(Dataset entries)
=== Begin Enclosure ===

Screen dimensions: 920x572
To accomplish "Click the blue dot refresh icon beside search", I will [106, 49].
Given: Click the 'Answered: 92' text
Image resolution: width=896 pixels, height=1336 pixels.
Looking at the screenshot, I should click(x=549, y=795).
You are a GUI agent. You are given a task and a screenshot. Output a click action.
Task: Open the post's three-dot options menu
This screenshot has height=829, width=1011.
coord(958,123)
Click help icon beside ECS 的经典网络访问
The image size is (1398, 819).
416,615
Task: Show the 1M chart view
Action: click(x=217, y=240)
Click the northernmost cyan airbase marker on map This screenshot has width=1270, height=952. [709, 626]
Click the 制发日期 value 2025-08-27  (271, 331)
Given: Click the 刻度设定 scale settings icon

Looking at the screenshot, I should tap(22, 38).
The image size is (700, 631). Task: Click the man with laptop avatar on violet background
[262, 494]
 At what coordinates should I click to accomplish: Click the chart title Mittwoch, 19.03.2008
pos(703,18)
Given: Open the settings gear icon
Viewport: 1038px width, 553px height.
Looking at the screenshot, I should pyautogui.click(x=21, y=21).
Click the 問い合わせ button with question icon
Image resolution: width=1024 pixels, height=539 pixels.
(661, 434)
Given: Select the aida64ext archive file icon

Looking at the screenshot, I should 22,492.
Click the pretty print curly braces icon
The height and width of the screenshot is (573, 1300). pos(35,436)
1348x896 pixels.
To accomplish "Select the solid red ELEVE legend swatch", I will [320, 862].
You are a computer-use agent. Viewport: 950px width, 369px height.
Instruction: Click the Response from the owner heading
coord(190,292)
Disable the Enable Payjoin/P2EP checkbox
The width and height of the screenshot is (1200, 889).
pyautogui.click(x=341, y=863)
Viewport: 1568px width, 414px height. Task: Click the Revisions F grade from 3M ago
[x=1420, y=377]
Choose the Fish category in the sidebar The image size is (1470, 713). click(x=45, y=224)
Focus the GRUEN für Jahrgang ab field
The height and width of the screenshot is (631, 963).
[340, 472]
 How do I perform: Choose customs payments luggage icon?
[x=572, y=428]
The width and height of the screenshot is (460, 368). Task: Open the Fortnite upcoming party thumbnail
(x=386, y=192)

=== End Enclosure ===

◆ What the exercise asks
Your answer must be one number: the count of lines in the entries that contain the string "will".

◆ Output of the task
2